Convert the part of the records that opens with the line containing "Viewport: 1918px width, 847px" and closes with the line containing "(x=1854, y=121)", both lines included, into a numbered list with blank lines omitted. Leave the pictures out of your answer.

##### MATERIAL FOR THE TASK #####

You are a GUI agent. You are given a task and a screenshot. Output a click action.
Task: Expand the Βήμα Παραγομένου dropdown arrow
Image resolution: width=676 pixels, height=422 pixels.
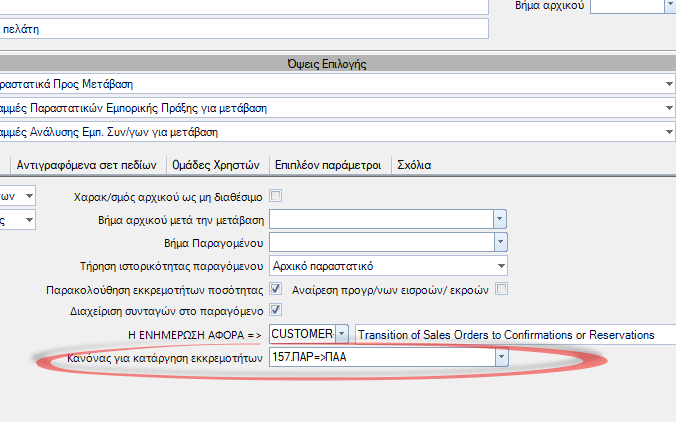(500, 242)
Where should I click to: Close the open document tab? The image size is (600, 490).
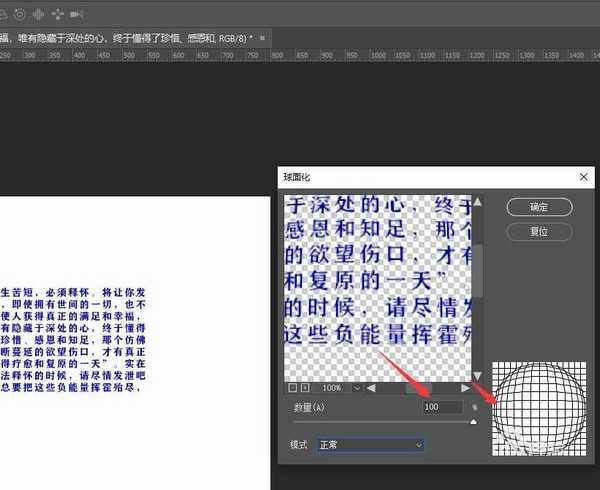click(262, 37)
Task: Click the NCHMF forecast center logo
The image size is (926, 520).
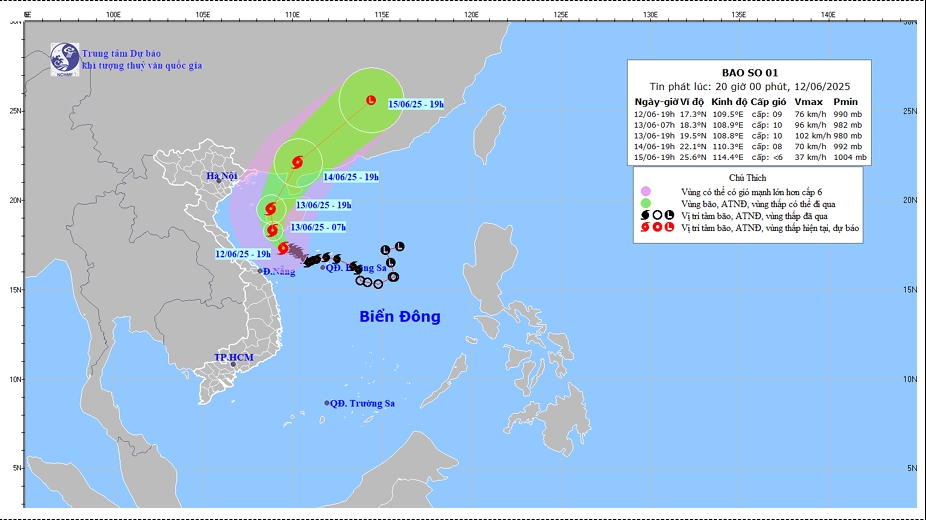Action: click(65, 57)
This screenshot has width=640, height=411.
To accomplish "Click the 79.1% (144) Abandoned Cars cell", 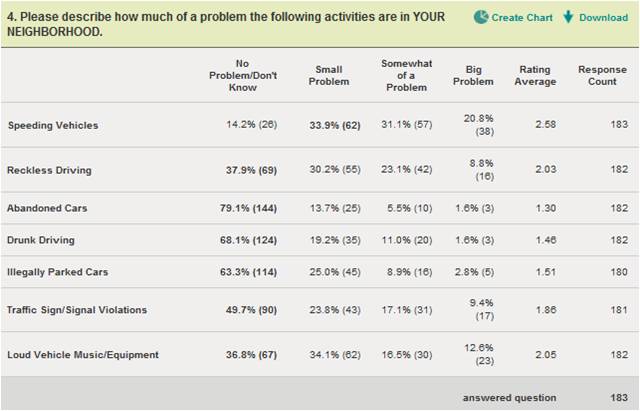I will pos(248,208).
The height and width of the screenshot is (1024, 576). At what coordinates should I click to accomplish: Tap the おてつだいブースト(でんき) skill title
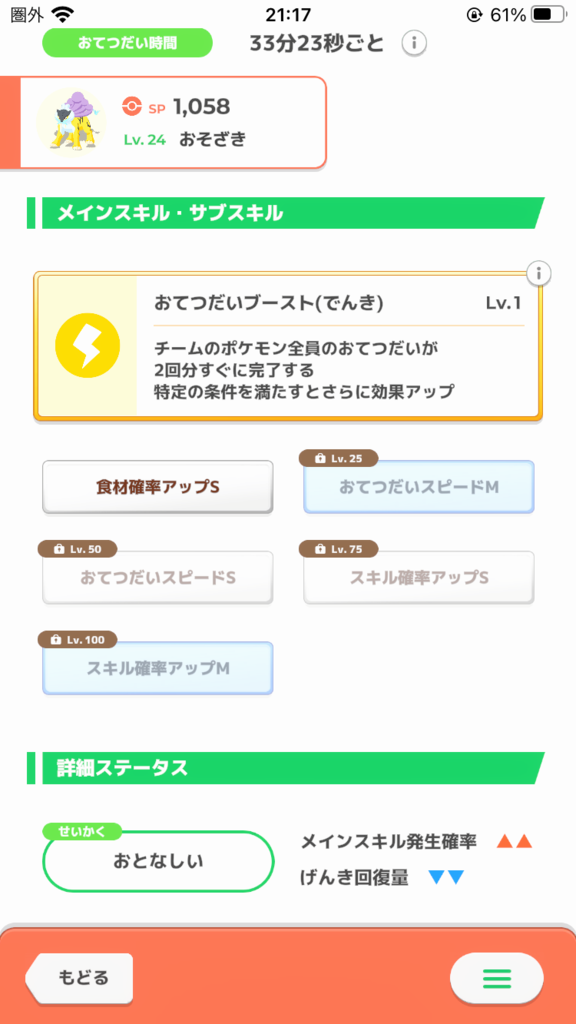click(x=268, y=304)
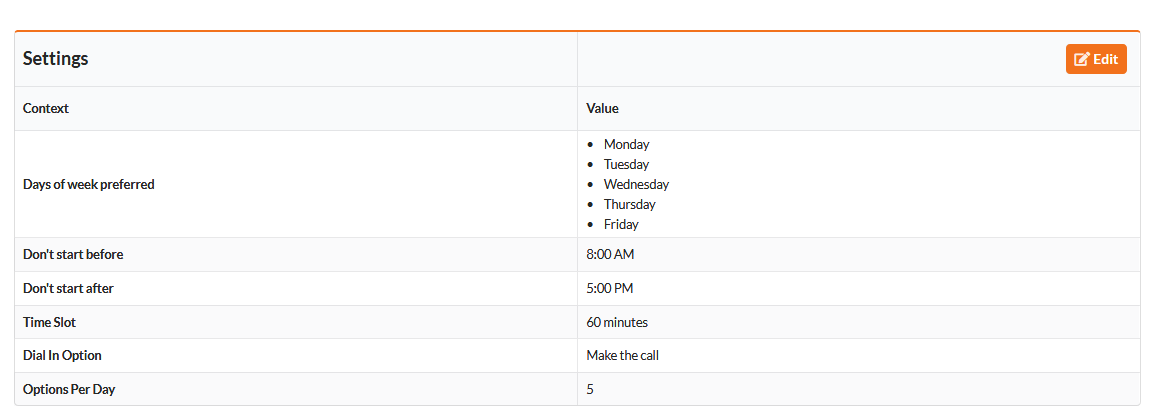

#####
##### MATERIAL FOR THE TASK #####

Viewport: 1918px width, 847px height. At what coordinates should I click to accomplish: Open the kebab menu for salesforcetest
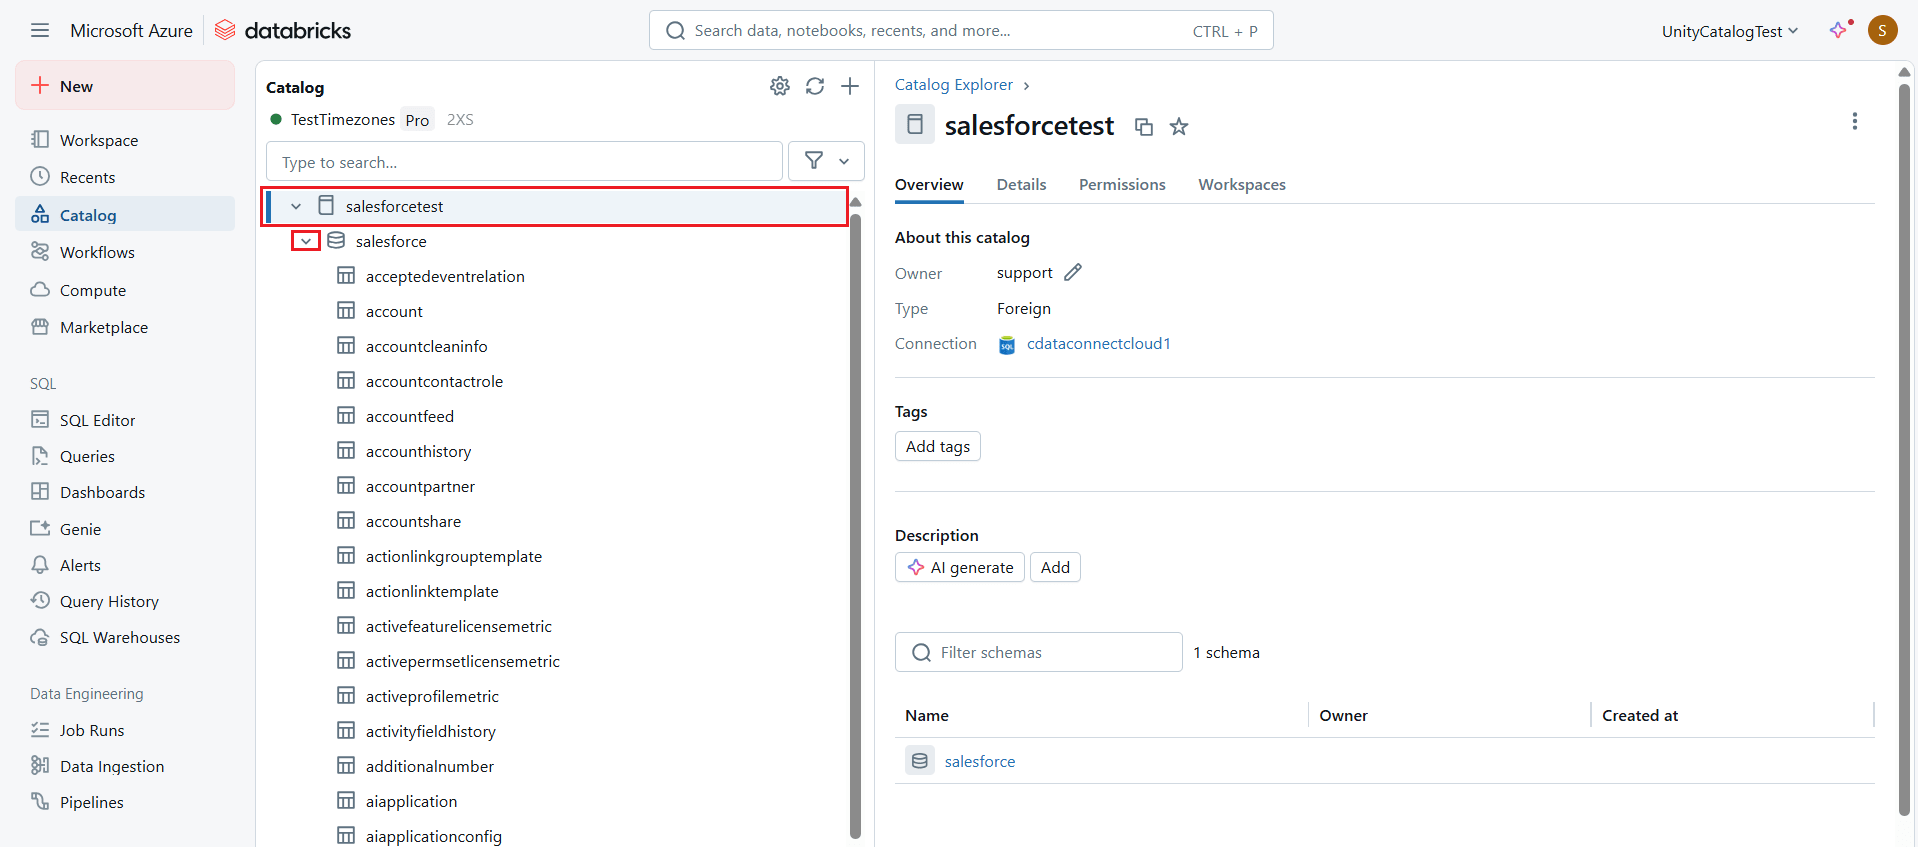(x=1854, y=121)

#####

| SOLUTION |
1. Viewport: 1918px width, 847px height. At what coordinates should I click to accomplish: Open the kebab menu for salesforcetest
2. (x=1854, y=121)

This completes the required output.